Back with the answers to two more personal, non-fandom questions, both asked by the fabulous
lanalucy.
Let's look at mentoring from a different perspective. How do you (or how do you plan to) pay it forward, so to speak, to mentor other girls/women/people in their lives and careers?
I’ve been doing work with girls’ organizations -- The Sadie Nash Leadership Project, the Girls Leadership Institute, SPARK Movement -- since I came to New York when I was twenty, mostly as a camp counselor and trainer. I find it incredibly rewarding to help young women navigate through what it means to be a young feminist and a young activist so I focus mainly on being a sounding board and adult ally when they have questions or face barriers. I remember how much it meant for adults to just take me seriously when I was a girl activist and so I always try to be that person for the girls in my life.
I also feel like it’s really important to extend the ladder for younger women so I stopped accepting most speaking invites for panels on young feminism a couple of years ago, choosing instead to ask them to invite younger women and specifically younger women of color. People did that for me and, while it might mean I get less work, I think it’s important to use what power I have to help others in the same way.
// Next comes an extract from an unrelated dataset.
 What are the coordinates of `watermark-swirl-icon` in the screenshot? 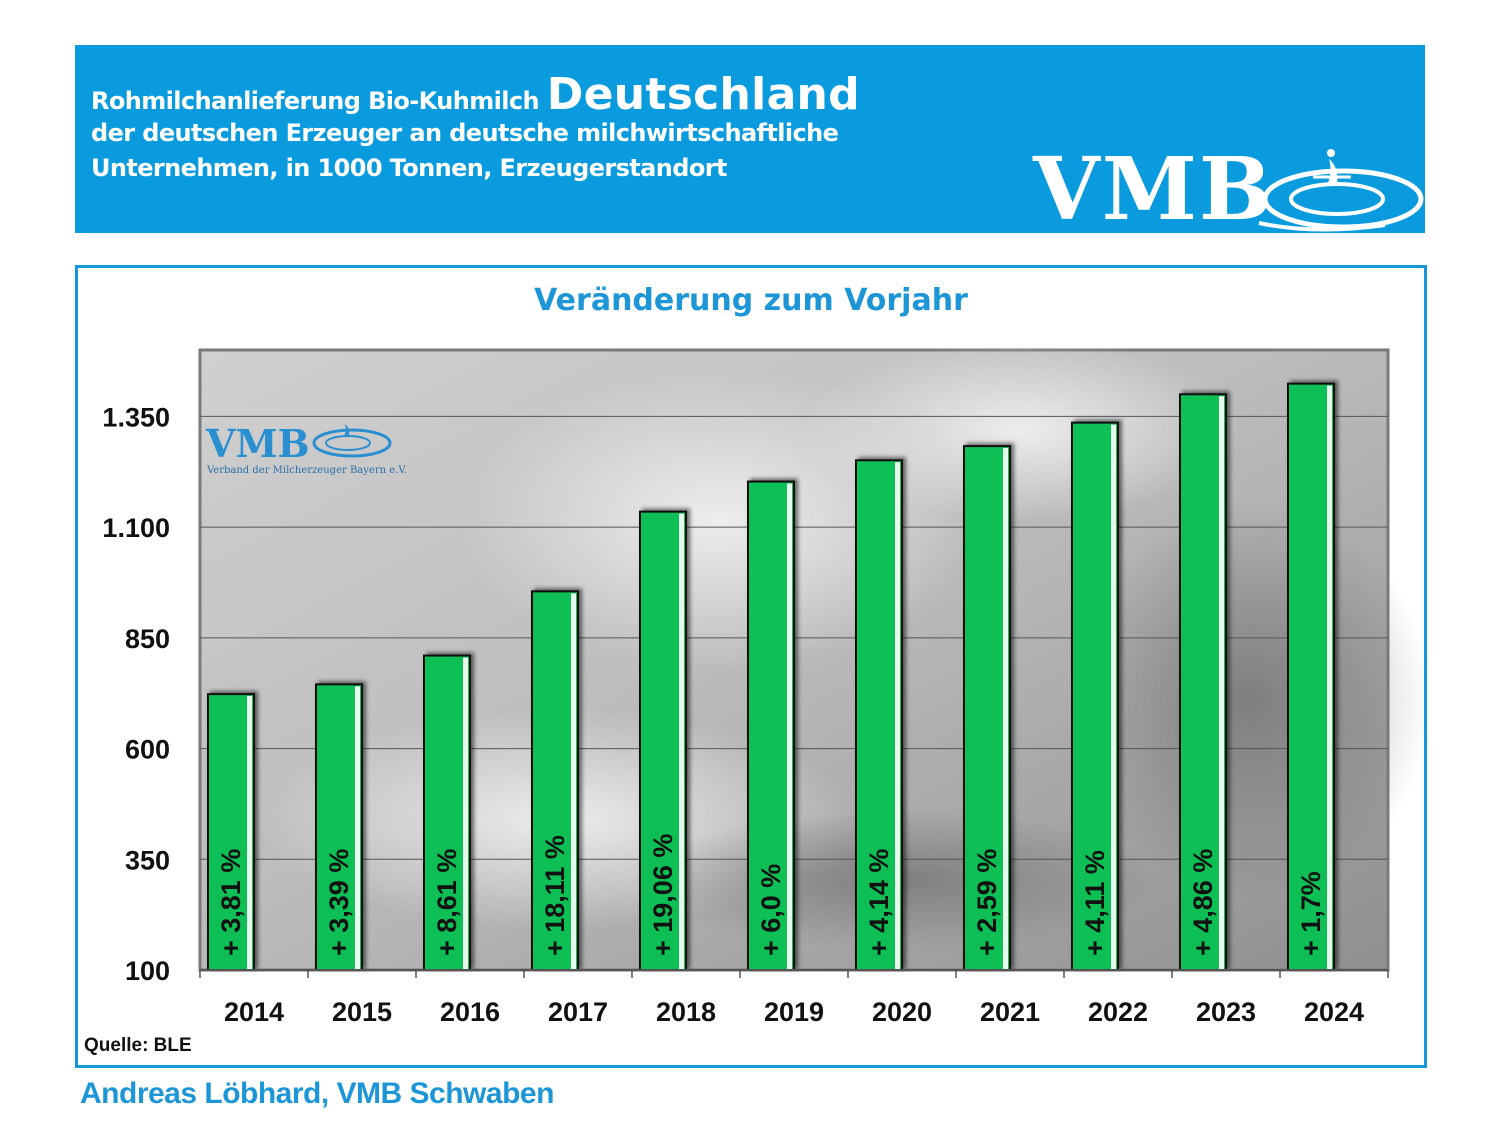 It's located at (352, 441).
One of my failures in this area happened at my last job in which we had a women’s mentoring program. I feel like I was a pretty bad mentor in that it was my first and only “real” job and I mostly had no idea how to answer questions about navigating gender dynamics in offices or rising up the ranks as a woman. I had a very feminist team and boss, even though the team was mostly male and so was the boss, so I don’t have much personal experience with those issues. I wish I could have been more helpful in that context but it may also have something to do with the fact that we were all pretty much the same age at the company so you had a bunch of 20 and early 30 somethings trying to mentor each other.
My dream would be to one day be able to have the financial resources -- and space! -- to let young women stay in my house while they find their footing in the movement like my mentor did for me. I live in a shoebox and probably will for the foreseeable future so for now I stick with hosting networking events for young women on my patio during the warmer months.
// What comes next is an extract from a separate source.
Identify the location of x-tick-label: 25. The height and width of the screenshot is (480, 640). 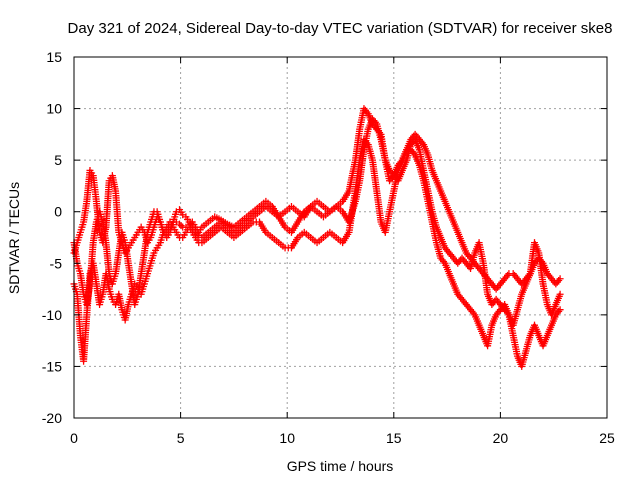
(607, 438).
What would you like to look back on when you're eighty and considering the impact you've had on others?
Such a good question!
I suppose I would like to have a reputation like my mentor does at 82: a strategic activist whose greatest contribution to the movement, if not the most well known, is helping other activists get their ideas off the ground by being a sounding board, connecting them with people who can help, and offering financial and other types of support when appropriate.
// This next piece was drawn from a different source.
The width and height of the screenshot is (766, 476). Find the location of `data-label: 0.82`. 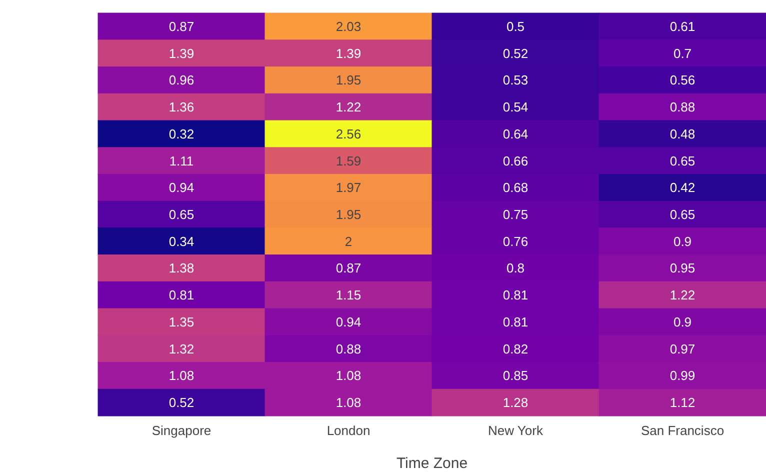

There’s a vain part of me, a part that I’m not sure if I like so much, that wants to be known as one of the first people who pioneered the Forth Wave and specifically shined a light on how millennial feminists think about and do their activism. I’ve felt for a long time that my generation differs from the Third Wave and I think others in my age cohort might feel validated in feeling the same way if I can ever manage to get all of that down into a book or, at least, into widely read articles.